There was a part of me watching 127 Hours that struggled to sympathise with its protagonist Aron Ralston. "It'll take more than a 6 day desperate fight for survival with your arm trapped underneath a boulder culminating in you cutting that arm off, to impress me" I said to myself as I munched my popcorn and guzzled my coke zero. True, the most dangerous thing I'd done that week was to walk 50 yards down from the clearly marked zebra crossing only to then cross the road anyway, laughing in the face of danger and oncoming traffic as I thought to myself, Aron WHO? In all seriousness though, the problem is that, at the start of the film Aron is presented as, well, a bit of a dick. He doesn't tell anyone where he's going when he sets off into the Utah wilderness. Why not? Because he's Aron Ralston and he doesn't need to, that's why not. Pestering phonecalls from his family? No time for those! Clearly this is the deliberate set up for the "spiritual journey" our character will go on in the course of his crisis but it's a risky ploy as the danger is in alienating the audience. One assumes this is the way the real Ralston was in real life but since when have the movies let the truth get in the way of a good story? It's therefore credit to co-screenwriter and director Danny Boyle, as well as the charm and likability of James Franco, that the film is as engaging as it is.

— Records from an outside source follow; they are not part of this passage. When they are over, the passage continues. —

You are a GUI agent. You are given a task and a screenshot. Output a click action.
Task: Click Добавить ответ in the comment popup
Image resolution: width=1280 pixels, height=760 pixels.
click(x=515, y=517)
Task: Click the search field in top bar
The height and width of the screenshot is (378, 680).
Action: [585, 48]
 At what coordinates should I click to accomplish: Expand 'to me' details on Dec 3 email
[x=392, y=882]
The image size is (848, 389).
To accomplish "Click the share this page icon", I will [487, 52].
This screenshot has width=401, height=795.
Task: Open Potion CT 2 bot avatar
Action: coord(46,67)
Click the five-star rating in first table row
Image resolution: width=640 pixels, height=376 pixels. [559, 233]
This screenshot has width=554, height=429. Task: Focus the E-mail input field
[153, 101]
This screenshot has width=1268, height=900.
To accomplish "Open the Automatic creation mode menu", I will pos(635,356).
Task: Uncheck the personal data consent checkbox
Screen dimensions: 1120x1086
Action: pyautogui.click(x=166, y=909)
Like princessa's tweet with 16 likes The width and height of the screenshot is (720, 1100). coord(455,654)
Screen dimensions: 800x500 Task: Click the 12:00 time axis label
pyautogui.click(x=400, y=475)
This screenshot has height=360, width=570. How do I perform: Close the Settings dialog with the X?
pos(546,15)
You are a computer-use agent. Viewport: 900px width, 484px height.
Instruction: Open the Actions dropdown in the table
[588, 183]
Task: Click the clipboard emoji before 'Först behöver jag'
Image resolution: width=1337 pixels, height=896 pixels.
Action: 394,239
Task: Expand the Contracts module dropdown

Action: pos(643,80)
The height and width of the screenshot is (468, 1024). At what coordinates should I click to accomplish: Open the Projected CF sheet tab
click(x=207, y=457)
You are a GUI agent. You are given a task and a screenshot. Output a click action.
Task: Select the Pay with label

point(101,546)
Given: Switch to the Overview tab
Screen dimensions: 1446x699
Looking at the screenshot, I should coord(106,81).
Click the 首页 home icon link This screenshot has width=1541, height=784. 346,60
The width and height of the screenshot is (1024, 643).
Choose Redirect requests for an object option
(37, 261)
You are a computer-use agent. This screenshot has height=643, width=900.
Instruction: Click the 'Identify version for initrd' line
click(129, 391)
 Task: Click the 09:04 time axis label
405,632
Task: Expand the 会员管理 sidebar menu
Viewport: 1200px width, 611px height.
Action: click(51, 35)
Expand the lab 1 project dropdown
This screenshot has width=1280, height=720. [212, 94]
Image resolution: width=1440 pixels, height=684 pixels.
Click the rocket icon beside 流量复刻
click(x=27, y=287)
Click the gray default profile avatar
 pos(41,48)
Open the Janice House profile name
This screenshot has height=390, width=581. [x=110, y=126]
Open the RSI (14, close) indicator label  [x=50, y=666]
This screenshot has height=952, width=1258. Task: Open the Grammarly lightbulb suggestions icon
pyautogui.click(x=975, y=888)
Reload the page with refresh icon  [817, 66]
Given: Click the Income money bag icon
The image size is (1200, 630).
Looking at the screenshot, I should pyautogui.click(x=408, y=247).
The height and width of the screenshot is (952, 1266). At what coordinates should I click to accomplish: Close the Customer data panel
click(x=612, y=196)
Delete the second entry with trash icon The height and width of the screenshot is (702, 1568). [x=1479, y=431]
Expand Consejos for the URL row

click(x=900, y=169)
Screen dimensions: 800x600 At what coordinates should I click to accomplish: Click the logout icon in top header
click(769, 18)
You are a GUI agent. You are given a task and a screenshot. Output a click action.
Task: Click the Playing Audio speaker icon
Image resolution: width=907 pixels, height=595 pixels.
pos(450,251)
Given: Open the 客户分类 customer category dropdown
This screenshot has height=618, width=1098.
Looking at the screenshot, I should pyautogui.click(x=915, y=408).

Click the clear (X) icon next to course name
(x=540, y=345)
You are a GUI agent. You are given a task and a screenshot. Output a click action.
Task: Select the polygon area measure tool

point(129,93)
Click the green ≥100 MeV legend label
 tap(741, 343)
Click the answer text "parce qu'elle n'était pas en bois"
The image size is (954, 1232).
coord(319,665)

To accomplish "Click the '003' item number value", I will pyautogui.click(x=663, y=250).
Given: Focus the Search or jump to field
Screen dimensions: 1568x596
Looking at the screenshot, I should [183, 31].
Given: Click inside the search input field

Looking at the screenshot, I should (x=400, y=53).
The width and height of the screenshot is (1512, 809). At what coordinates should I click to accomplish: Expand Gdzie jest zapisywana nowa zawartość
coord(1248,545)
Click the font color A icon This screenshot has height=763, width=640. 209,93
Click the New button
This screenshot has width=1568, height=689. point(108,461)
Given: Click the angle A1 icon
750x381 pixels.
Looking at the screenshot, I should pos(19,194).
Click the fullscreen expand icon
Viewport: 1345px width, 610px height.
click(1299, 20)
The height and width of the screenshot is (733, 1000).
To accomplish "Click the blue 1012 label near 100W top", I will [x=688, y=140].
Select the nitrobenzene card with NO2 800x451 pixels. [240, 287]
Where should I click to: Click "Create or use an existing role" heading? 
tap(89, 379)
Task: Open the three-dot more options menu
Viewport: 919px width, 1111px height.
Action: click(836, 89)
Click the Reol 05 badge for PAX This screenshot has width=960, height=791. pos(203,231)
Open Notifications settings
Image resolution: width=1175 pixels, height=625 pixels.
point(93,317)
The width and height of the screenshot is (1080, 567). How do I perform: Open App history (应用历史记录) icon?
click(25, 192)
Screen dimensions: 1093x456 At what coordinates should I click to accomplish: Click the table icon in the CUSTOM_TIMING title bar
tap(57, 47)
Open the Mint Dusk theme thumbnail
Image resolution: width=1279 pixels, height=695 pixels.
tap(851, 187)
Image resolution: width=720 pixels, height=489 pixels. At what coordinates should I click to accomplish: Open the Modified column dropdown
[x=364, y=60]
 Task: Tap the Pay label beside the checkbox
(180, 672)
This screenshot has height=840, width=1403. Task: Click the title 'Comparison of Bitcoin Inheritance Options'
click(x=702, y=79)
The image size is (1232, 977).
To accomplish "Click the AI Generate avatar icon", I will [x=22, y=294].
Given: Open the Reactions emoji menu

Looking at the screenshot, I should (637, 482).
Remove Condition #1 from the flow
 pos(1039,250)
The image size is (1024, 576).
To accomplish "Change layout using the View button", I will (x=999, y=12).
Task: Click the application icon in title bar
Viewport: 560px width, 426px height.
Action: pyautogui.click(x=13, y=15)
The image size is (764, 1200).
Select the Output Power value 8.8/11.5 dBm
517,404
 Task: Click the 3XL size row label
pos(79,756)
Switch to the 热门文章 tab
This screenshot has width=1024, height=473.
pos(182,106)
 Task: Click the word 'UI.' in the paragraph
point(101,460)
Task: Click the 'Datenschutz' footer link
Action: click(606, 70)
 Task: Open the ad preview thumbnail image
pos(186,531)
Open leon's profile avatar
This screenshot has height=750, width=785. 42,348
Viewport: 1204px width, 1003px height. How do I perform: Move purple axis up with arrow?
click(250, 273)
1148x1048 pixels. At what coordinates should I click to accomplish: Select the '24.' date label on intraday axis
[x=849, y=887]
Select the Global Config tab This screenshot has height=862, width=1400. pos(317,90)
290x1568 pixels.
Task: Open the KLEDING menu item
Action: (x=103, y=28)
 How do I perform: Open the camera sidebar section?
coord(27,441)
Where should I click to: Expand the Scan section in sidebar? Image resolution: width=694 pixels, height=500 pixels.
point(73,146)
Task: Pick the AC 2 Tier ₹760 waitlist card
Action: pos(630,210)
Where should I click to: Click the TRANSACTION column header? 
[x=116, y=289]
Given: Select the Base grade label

Boyle the director, employs many of his now familiar techniques (odd camera angles, split-screen, thumping soundtrack) to infuse the film with energy and vibrancy. This works in the early scenes as we watch Ralston bask in the adventure of the outdoors as well as after he falls into the rock crevice and becomes trapped where these techniques distract us from the static, single location. Whilst immobile, Ralston uses every bit of his common sense and knowledge of the outdoors to extricate himself from what instantly appears to be a hopeless situation. The best thing about the film for me was the way, what are normally small things, take on massive, life or death consequences in the context of Aron's predicament. Frequently we enter our protagonist's head and watch him think back to regrets he has about his past as well as to consider a future he may never have. This kind of thing can often feel like filler but in this it genuinely works to up the emotional stakes of the film. By the time he makes the impossible decision to amputate the trapped arm and free himself, you absolutely feel not only his desperation, but also his sheer willpower, mental strength and desire to live. The amputation scene is predictably grim but not gratuitous. Danny Boyle has never been one to shy away from any violence in his stories and this could have been close to unwatchable. Instead convincing sound effects, tremendous acting from James Franco and a few choice shots, sell the horror of what he is forced to do.

I have an odd relationship with Danny Boyle's films. I tend to admire them more than I genuinely like them. 127 Hours continues this trend insofar as I can't imagine returning to it very often but I enjoyed it way more than I thought I would and it's definitely worth your time.